### The task
Reproduce the entries shown below only from the line with "Instruction: Click the Recommended" down to the line with "This screenshot has height=447, width=663.", keeping both end lines and copying each one exactly.

Collected data entries
═══

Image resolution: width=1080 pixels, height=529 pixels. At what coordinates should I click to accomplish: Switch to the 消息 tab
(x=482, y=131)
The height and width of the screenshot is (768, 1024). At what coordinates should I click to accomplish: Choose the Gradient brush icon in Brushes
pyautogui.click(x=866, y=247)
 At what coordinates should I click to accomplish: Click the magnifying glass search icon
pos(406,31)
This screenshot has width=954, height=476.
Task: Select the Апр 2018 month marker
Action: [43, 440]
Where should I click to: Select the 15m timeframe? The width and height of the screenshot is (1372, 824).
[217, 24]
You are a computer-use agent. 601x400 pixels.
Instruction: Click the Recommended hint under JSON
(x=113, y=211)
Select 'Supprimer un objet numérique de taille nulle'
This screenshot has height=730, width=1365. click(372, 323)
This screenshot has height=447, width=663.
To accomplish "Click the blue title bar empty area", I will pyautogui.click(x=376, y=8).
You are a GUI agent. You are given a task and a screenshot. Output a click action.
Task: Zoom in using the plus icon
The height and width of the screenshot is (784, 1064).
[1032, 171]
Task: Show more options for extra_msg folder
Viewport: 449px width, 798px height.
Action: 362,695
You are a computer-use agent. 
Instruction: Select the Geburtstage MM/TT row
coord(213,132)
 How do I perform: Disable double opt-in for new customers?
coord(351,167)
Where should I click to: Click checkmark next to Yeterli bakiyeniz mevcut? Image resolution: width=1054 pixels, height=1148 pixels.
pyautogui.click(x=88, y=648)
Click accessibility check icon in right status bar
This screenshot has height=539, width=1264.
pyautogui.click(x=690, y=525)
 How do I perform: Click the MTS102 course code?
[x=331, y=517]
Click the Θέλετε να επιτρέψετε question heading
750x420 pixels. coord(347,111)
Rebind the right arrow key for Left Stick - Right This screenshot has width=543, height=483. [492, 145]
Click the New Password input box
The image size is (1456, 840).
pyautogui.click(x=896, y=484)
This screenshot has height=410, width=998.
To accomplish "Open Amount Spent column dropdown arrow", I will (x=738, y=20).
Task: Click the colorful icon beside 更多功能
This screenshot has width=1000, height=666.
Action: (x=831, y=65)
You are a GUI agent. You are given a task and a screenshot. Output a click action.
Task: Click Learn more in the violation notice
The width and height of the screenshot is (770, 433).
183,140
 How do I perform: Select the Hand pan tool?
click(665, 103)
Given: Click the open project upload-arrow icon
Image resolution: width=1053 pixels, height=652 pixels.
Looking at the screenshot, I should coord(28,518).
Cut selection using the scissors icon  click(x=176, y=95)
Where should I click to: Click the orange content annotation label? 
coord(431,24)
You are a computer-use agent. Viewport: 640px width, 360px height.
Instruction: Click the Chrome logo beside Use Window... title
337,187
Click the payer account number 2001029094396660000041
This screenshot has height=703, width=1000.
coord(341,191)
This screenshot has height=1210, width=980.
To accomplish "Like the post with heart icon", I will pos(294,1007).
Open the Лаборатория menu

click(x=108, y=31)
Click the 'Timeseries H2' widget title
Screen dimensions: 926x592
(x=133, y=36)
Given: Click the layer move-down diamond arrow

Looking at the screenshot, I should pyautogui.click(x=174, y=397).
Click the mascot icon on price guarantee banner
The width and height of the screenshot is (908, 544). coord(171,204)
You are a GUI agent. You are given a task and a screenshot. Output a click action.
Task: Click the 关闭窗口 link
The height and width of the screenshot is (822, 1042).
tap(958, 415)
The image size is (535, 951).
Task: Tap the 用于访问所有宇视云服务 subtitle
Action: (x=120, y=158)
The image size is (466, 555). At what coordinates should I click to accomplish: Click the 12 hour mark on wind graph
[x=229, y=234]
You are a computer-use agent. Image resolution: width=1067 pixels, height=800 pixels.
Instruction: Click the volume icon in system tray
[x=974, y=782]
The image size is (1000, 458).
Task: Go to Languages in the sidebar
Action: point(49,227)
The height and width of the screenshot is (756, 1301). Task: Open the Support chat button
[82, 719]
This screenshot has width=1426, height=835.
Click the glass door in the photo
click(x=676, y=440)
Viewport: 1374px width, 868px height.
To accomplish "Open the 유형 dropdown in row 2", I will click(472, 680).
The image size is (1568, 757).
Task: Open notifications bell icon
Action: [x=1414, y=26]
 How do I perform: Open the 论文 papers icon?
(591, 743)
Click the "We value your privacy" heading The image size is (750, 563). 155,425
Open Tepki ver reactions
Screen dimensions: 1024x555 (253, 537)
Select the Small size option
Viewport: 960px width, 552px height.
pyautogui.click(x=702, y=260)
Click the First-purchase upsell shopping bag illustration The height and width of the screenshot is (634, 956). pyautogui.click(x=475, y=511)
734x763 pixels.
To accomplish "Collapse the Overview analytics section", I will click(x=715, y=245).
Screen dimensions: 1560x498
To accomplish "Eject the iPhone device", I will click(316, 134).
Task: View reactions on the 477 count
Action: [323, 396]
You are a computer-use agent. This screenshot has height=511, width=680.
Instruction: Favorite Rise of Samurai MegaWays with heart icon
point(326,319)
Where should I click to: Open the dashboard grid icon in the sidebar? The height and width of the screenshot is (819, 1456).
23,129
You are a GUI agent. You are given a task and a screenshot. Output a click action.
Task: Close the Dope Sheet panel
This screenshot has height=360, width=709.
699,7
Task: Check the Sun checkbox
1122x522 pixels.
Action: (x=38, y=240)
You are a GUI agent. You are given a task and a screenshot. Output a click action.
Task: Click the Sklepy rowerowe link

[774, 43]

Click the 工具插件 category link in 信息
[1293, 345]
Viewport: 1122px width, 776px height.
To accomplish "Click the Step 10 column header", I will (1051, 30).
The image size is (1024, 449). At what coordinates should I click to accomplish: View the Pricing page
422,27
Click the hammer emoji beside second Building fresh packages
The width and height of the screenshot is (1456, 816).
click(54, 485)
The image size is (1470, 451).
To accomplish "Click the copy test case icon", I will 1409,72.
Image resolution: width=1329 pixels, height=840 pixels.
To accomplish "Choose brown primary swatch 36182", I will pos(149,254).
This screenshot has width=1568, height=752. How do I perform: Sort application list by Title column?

═══

### Output of the task
Instruction: Click the Recommended hint under JSON
(x=113, y=211)
Select 'Supprimer un objet numérique de taille nulle'
This screenshot has height=730, width=1365. click(372, 323)
This screenshot has height=447, width=663.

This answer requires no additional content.